Bill blocks states from requiring GMO labels on food

The Safe and Accurate Food Labeling Act of 2015 was passed by the U.S. House of Representatives yesterday and blocks any mandatory labeling of foods made with genetically engineered crops, also known as GMO foods. Instead, labeling of GMO foods and ingredients will now be on a voluntary basis.

Rep. Mike Pompeo (R-Kan.), who authored the bill, called mandatory labeling laws — which have already passed in Vermont, Connecticut and Maine — unnecessarily costly given that GMOs have been deemed safe by the Food and Drug Administration (FDA).

“Advances in technology have allowed the U.S. to enjoy the safest, highest quality, most abundant, diverse and affordable supply of food and fiber mankind has ever known,” Rep. K. Michael Conaway (R-TX), Chairman of the House Agriculture Committee, said in an article. “With the world’s population expected to reach 10 billion by 2050, biotechnology is an essential tool for our farmers to meet this demand in an environmentally sound, sustainable, and affordable way,” he added.

However, opponents have pushed back against the legislation, saying it will keep consumers from knowing what’s in their food and stop FDA from crafting a national GMO-labeling solution.

▶ Aim of the task
Quote the full article on the House bill blocking state GMO labeling requirements, word for word. The material that comes next was taken from a separate source.

[Collected data entries]
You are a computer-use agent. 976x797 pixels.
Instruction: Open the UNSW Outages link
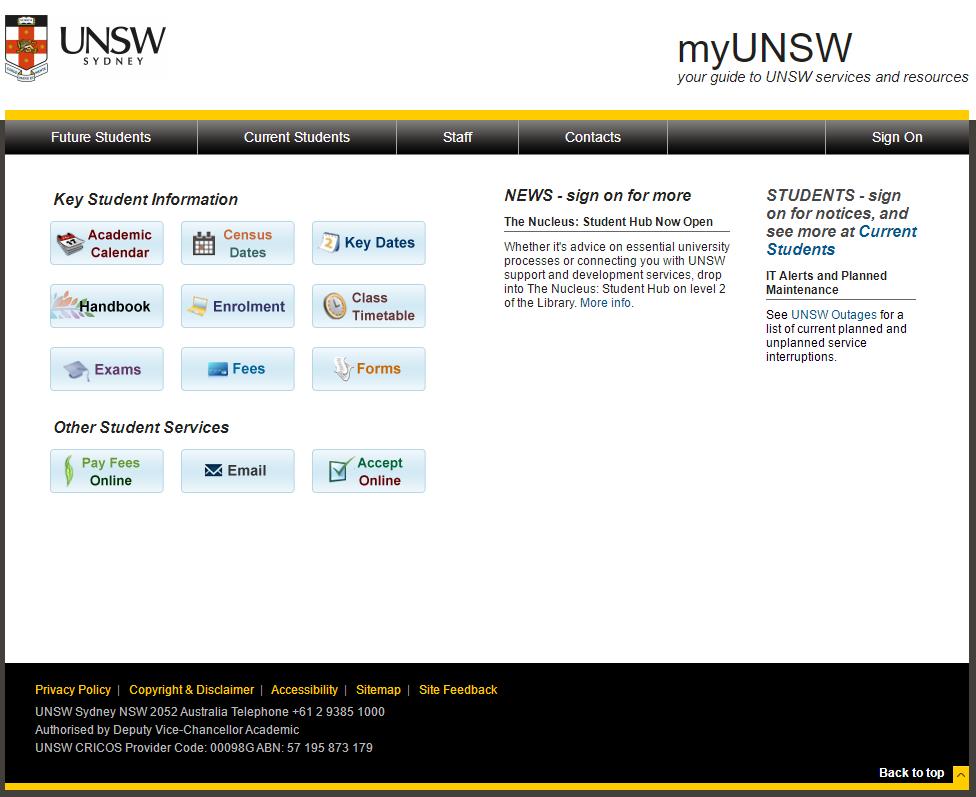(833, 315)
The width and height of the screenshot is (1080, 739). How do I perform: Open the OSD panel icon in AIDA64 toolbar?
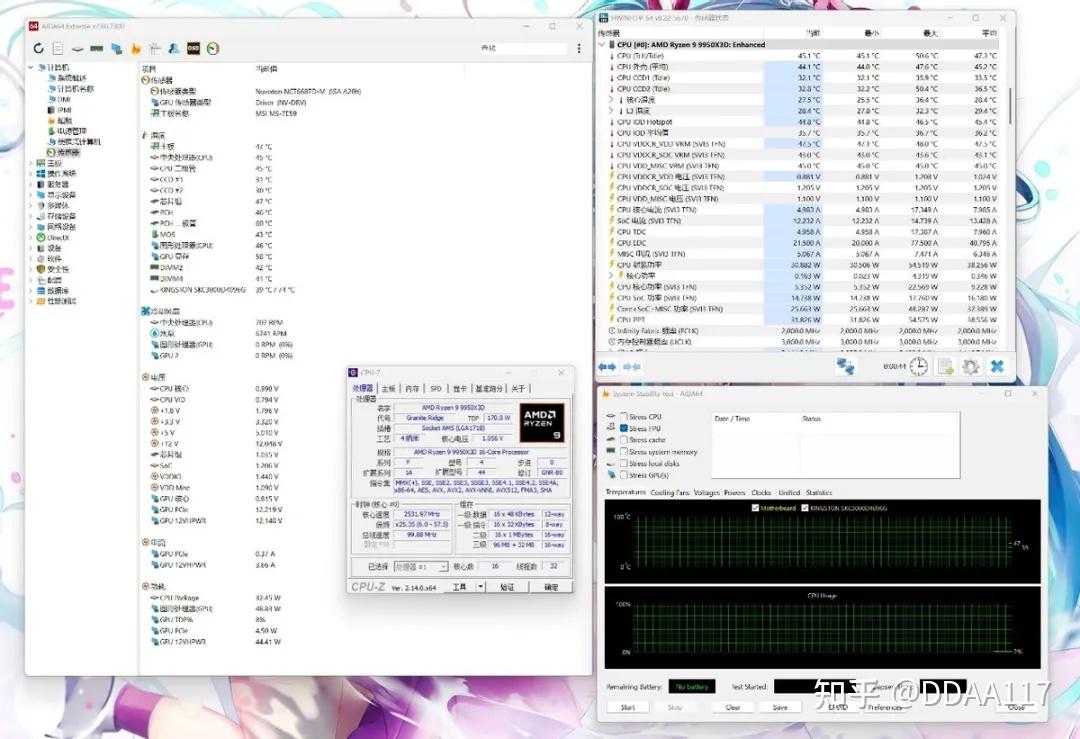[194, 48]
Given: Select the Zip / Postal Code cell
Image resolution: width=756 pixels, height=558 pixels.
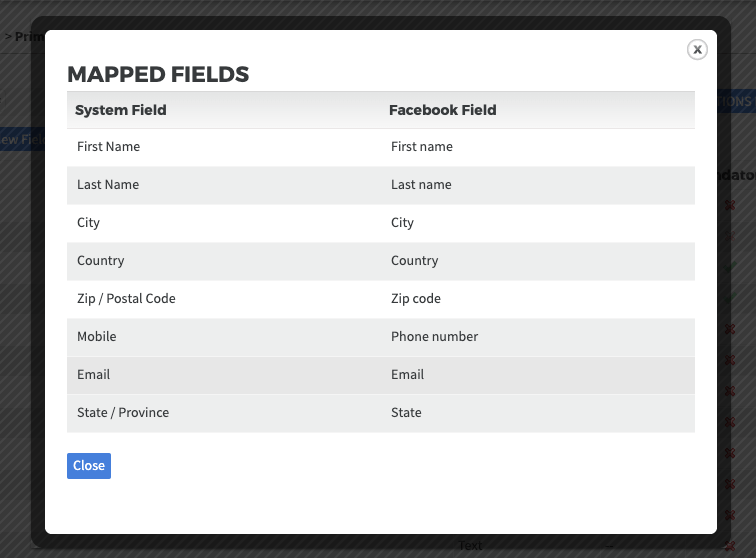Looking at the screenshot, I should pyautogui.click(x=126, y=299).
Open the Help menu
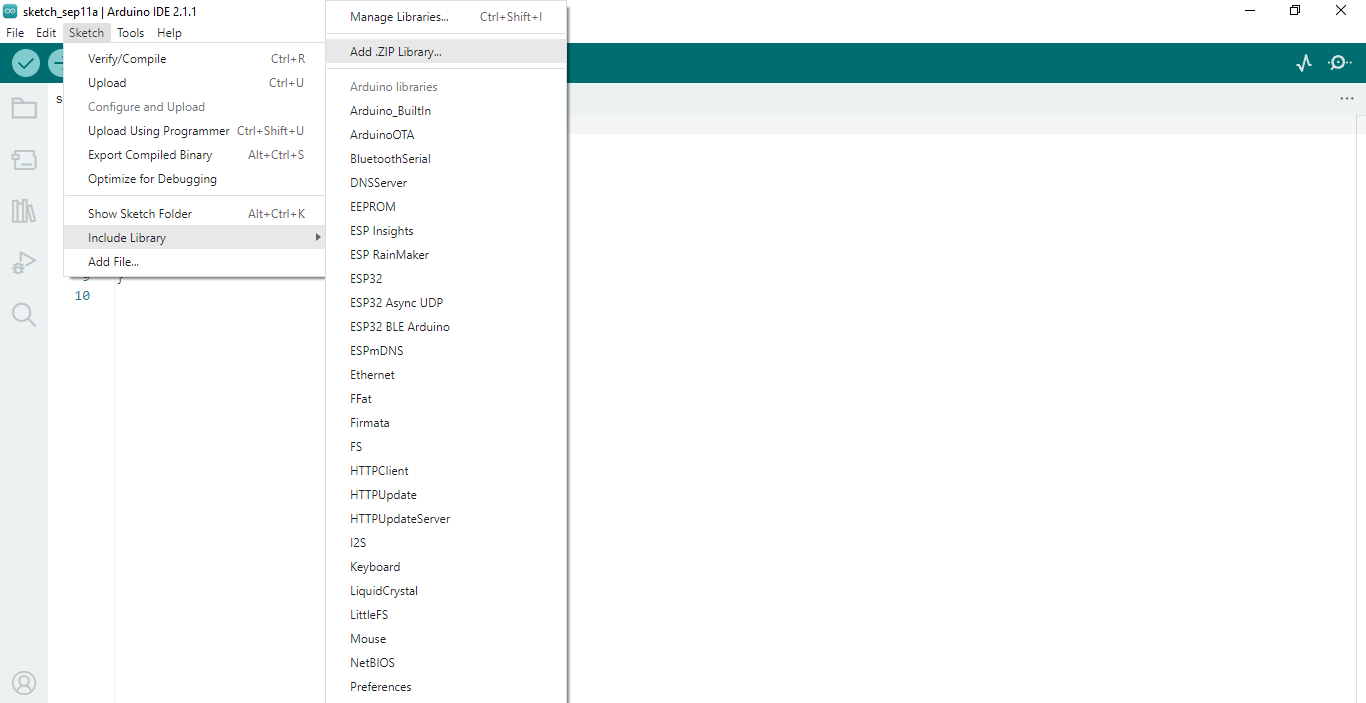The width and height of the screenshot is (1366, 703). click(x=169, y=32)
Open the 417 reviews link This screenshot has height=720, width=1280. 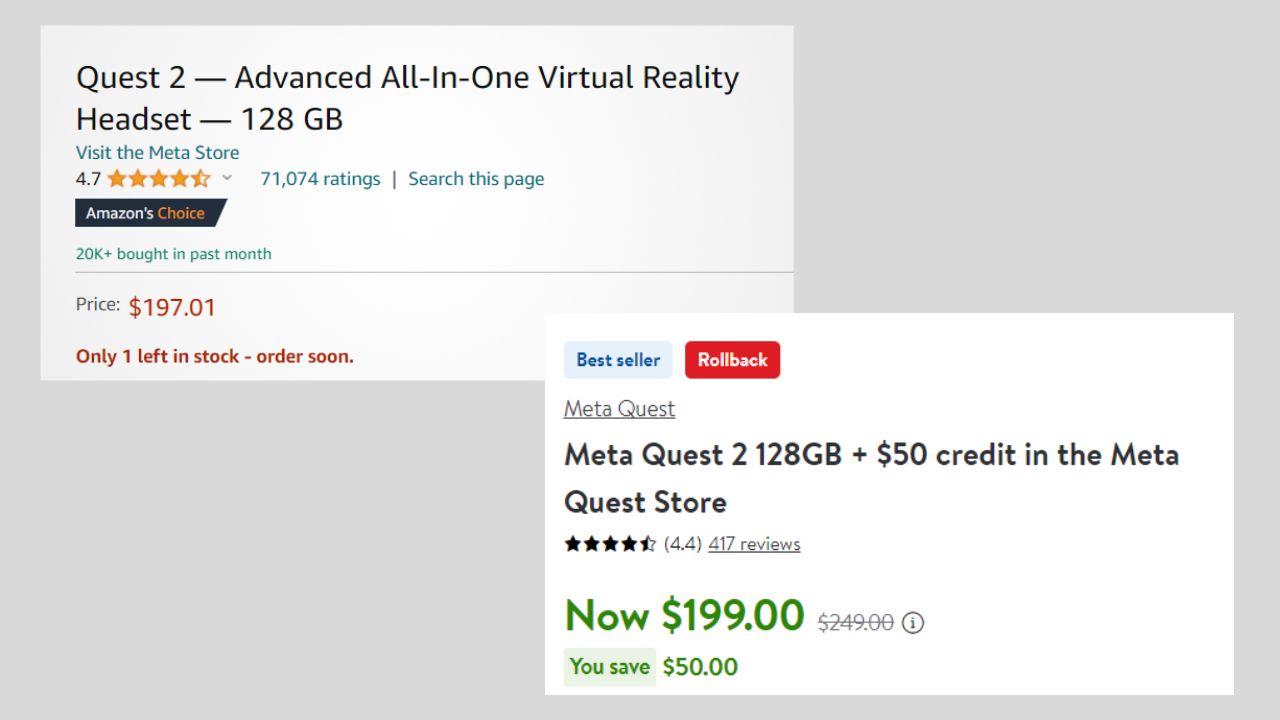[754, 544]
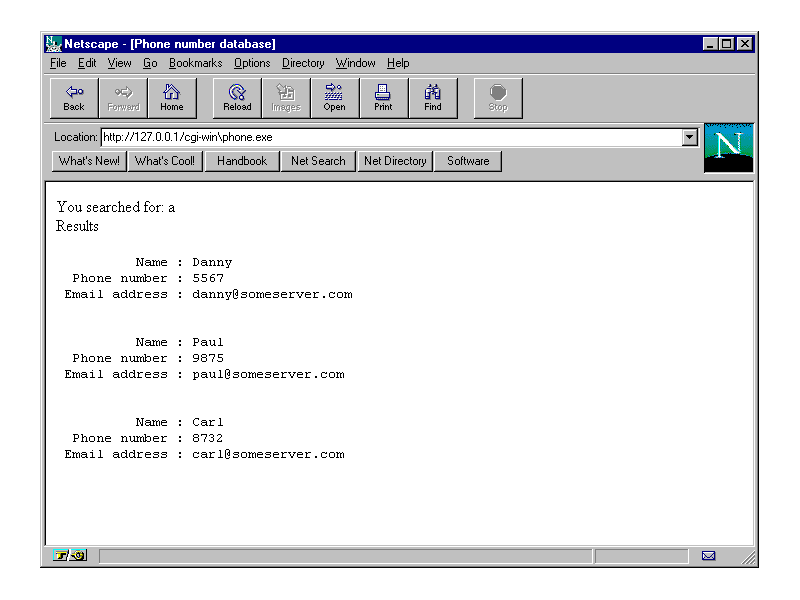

▶ Problem solution
Bill blocks states from requiring GMO labels on food

The Safe and Accurate Food Labeling Act of 2015 was passed by the U.S. House of Representatives yesterday and blocks any mandatory labeling of foods made with genetically engineered crops, also known as GMO foods. Instead, labeling of GMO foods and ingredients will now be on a voluntary basis.

Rep. Mike Pompeo (R-Kan.), who authored the bill, called mandatory labeling laws — which have already passed in Vermont, Connecticut and Maine — unnecessarily costly given that GMOs have been deemed safe by the Food and Drug Administration (FDA).

“Advances in technology have allowed the U.S. to enjoy the safest, highest quality, most abundant, diverse and affordable supply of food and fiber mankind has ever known,” Rep. K. Michael Conaway (R-TX), Chairman of the House Agriculture Committee, said in an article. “With the world’s population expected to reach 10 billion by 2050, biotechnology is an essential tool for our farmers to meet this demand in an environmentally sound, sustainable, and affordable way,” he added.

However, opponents have pushed back against the legislation, saying it will keep consumers from knowing what’s in their food and stop FDA from crafting a national GMO-labeling solution.